Chinese language
The Chinese language (中文) is a member of the Sino-Tibetan family of languages. It is related to Tibetan and Burmese. It is not at all related to Korean,Vietnamese,Thai or Japanese, though these languages (like other Asian languages) were strongly influenced by Chinese in the course of history. Korean and Japanese both have writing systems which contain Chinese characters. Along with those two languages, Vietnamese contain many Chinese loanwords.
The notion of a "Chinese Language" may seem at first to be a fiction. The term "Chinese" is employed to the classical written language known as "wen2 yan2 (文言 lit. literary language)" which was used by Confucius, as well as the modern standard known as "bai2 hua4 (白話 lit. vernacular)". It includes many different spoken variations which may be mutually unintelligible.
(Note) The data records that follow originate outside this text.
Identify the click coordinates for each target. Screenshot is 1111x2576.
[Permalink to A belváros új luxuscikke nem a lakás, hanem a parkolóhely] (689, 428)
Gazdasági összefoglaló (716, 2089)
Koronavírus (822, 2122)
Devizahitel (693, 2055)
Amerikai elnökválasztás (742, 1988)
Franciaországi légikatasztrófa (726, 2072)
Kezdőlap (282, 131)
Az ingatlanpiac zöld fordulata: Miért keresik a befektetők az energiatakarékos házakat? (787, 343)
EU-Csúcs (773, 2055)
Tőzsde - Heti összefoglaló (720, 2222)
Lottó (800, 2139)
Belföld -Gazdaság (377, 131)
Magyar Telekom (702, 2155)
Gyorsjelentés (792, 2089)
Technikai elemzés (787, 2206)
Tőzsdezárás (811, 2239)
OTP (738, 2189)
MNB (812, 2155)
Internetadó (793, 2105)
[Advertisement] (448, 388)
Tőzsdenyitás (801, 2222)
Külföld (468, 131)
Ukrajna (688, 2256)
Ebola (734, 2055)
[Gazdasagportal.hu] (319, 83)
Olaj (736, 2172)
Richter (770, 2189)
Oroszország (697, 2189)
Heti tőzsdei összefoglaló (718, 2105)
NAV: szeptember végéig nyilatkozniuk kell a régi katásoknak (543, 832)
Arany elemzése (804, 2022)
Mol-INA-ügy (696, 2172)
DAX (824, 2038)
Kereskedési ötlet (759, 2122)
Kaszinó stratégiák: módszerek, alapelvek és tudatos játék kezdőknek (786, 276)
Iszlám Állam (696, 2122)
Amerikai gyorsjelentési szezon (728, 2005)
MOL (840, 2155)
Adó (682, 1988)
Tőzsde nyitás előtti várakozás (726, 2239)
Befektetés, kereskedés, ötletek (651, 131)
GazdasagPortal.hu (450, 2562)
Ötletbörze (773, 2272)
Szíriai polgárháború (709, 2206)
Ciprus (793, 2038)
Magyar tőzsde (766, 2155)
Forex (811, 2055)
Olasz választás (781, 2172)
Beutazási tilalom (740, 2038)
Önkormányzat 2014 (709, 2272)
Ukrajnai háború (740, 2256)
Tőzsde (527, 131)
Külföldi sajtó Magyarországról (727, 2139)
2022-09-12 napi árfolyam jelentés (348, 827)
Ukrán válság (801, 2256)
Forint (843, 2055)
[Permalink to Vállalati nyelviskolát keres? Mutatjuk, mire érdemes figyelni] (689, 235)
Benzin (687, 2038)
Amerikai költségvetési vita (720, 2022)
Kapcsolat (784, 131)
The spoken language of Beijing is for example very different from the conversational language of Hong Kong.
Nevertheless, there are good reasons for using a collective name. The most important one is that Chinese themselves consider the language to be unified entity, and there are good reasons for treating it as such. The most important is that the distinctions between the different variations of Chinese are not very distinct. For example, in writing an informal love letter, one may use informal "bai hua." In writing a newspaper article, the language used is different and starts including aspects of "wen yan." In writing a cermonial document, one would use even more "wen yan." The language used in the cermonial document may be completely different from that of the love letter, but there is a socially accepted continuum existing between the two.
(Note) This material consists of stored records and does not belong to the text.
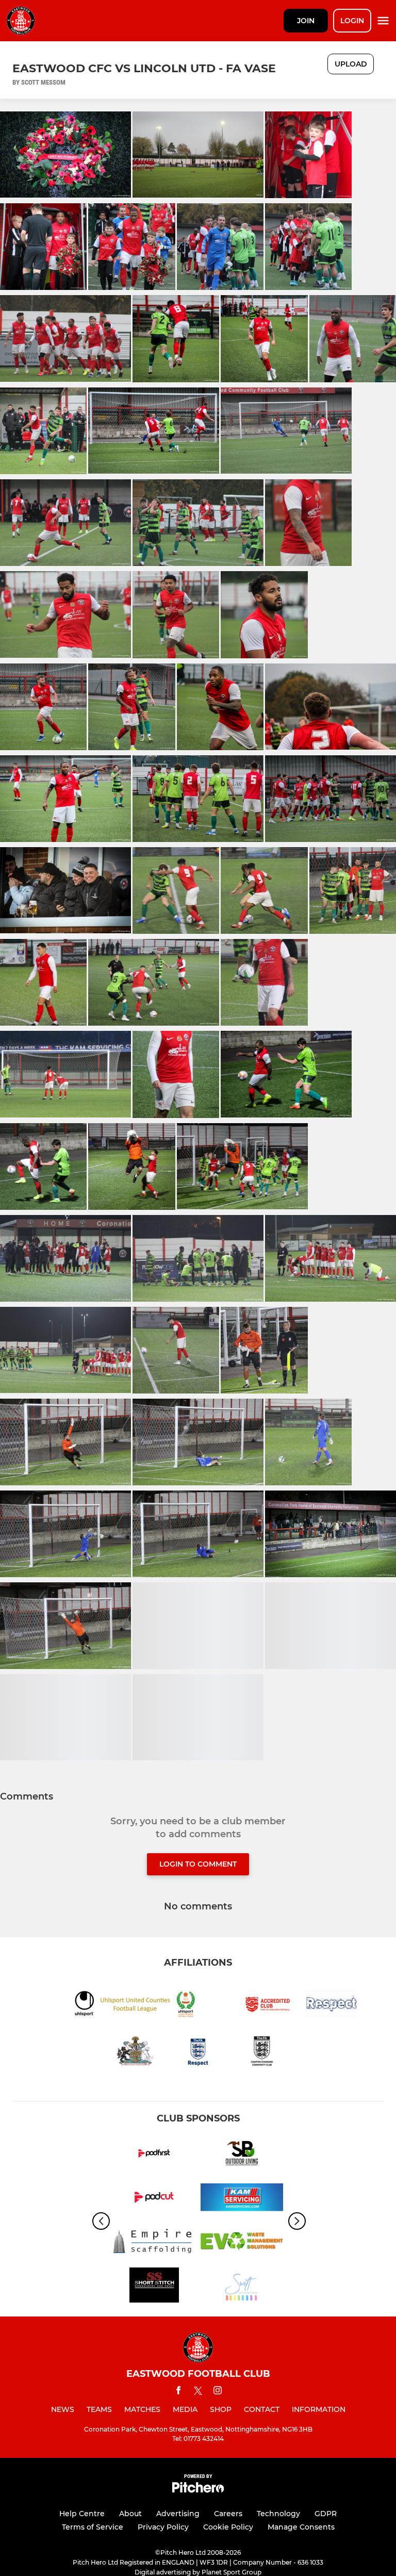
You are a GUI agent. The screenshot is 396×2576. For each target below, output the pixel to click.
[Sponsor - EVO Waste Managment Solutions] (242, 2243)
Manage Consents (301, 2527)
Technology (278, 2513)
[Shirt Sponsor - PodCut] (154, 2199)
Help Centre (82, 2513)
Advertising (178, 2513)
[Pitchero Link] (198, 2490)
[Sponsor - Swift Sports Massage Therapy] (242, 2286)
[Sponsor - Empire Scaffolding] (154, 2243)
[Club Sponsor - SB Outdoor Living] (242, 2155)
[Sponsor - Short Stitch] (154, 2286)
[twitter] (198, 2392)
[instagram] (217, 2392)
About (130, 2513)
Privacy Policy (163, 2527)
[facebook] (178, 2392)
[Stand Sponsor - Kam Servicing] (242, 2199)
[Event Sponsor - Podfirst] (154, 2155)
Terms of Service (92, 2527)
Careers (228, 2513)
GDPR (326, 2513)
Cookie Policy (228, 2527)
There are similar continuums in spoken language. A person living in Taiwan for example, would commonly mix pronunciations, phrases, and words from Mandarin and Min-nan, and these mixtures would be considered socially appropriate under many cirumstances. A person living in Hong Kong would use different combinations of Mandarin, collquial Cantonese, and written Cantonese depending on the social situation.
Another distinctive aspect of the Chinese language is the complex relationship between the various spoken varieties, and the various written varieties. Chinese is written using a "logographic" script in which one character represents one word element. It is generally the case that a Chinese text written in "bai hua" would be readable by most educated Chinese, but again the relationship between written and spoken Chinese is complicated. For example, an educated person in Hong Kong would be able to write a text in written formal Cantonese which is readable by someone who is a Mandarin speaker. However, that written formal Cantonese while similar to written formal Mandarin would be very different from a word for word transcription of what the Cantonese speaker would speak and would also be different from written colloquial Cantonese. One might ask that if formal written formal Cantonese is different from spoken Cantonese, where does the reader learn written formal Cantonese and the answer is that they would learn it in school.
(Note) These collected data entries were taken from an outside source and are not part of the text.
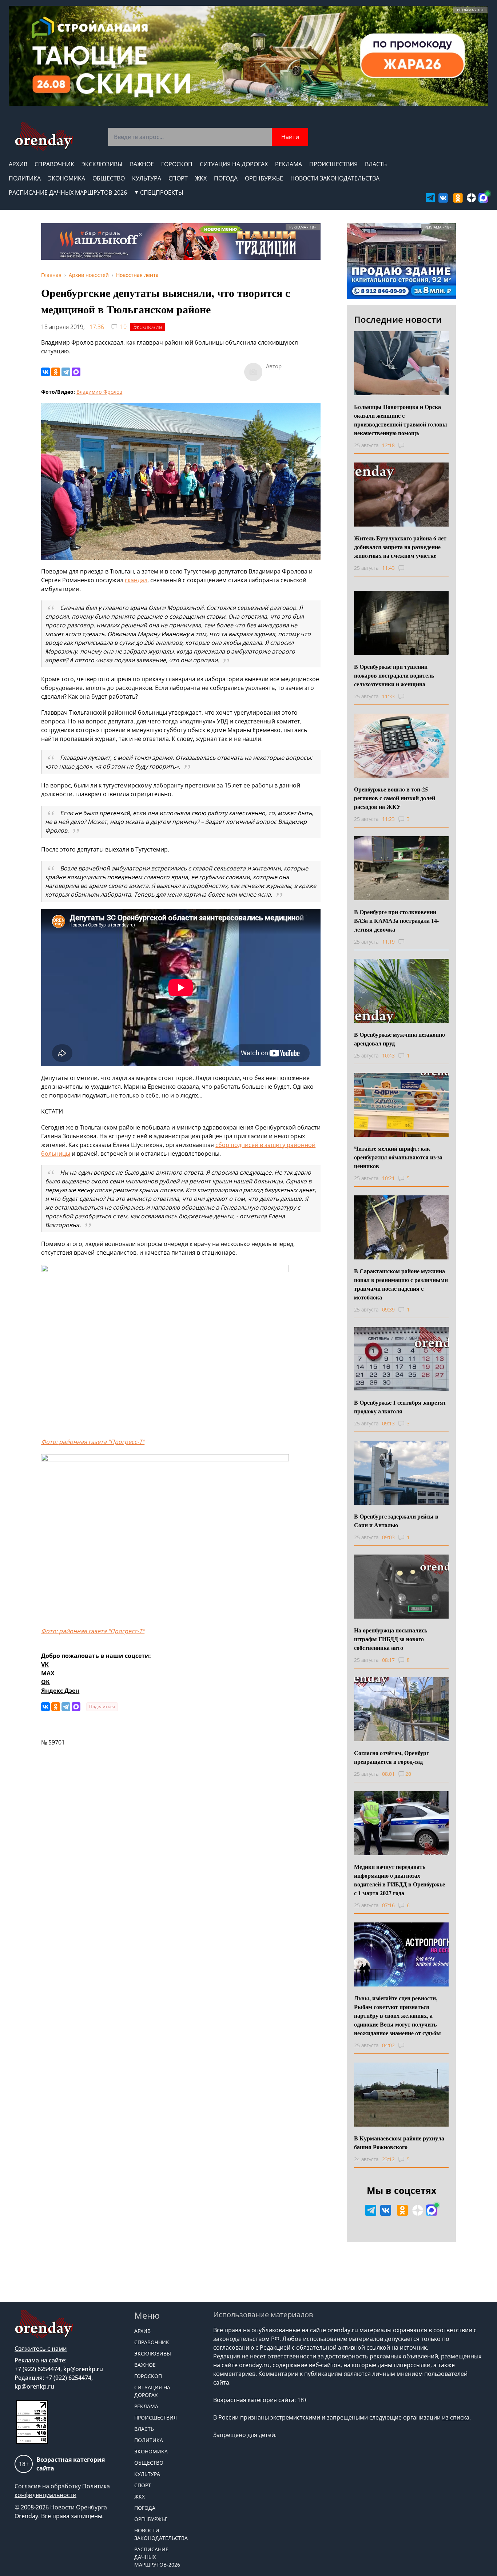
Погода (226, 178)
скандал (136, 580)
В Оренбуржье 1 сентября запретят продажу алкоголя (400, 1406)
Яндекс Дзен (60, 1691)
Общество (108, 178)
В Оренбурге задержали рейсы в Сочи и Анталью (396, 1520)
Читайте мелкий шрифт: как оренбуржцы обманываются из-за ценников (398, 1157)
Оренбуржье (264, 178)
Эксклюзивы (102, 164)
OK (45, 1682)
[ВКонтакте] (45, 372)
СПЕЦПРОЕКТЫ (161, 192)
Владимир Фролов (99, 391)
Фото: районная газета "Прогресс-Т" (92, 1442)
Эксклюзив (147, 327)
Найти (290, 137)
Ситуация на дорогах (234, 164)
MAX (48, 1673)
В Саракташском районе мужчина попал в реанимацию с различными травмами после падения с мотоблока (401, 1284)
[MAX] (76, 372)
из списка (455, 2417)
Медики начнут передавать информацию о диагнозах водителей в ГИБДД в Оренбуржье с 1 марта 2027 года (399, 1879)
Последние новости (398, 319)
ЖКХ (201, 178)
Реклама (288, 164)
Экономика (66, 178)
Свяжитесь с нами (41, 2349)
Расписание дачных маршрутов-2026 (68, 192)
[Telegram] (65, 372)
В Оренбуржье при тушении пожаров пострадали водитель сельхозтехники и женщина (394, 675)
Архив (18, 164)
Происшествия (333, 164)
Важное (142, 164)
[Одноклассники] (55, 372)
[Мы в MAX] (483, 198)
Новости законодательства (334, 178)
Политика (25, 178)
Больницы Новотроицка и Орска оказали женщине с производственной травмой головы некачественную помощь (400, 419)
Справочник (54, 164)
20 (408, 1773)
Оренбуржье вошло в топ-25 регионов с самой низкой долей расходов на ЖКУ (394, 798)
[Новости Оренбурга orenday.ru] (44, 136)
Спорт (178, 178)
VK (45, 1664)
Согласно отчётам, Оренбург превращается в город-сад (391, 1757)
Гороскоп (176, 164)
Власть (376, 164)
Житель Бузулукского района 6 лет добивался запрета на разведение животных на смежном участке (400, 547)
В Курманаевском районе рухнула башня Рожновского (399, 2142)
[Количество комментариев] (408, 445)
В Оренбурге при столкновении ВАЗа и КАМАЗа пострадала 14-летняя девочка (396, 920)
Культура (146, 178)
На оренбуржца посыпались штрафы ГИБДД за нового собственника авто (390, 1639)
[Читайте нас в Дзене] (471, 198)
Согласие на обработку (48, 2486)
Spoken variations of modern Chinese
Linguists classify the variations in spoken Chinese into seven groups. Within these groups, there are many subgroups many of which are mutually unintelligible. Also the amount of "linguistic consciousness" varies between the groups. For example, a speaker of Cantonese dialect living in Hong Kong tends to feel a great deal of common identity with a speaker of Cantonese living in Taishan, even though these two varieties of Cantonese may be almost unintelligible. By contrast, a Wu speaker in Hangzhou generally does not think of themselves as belonging to the same group as a Shanghaiese speaker in Shanghai even though they are linguistically similar. One can see this even in the naming. The Hong Kong and Taishan person would both claim to be speaking Cantonese in the first case, while in the second case only the person from Shanghai would be speaking Shanghaiese.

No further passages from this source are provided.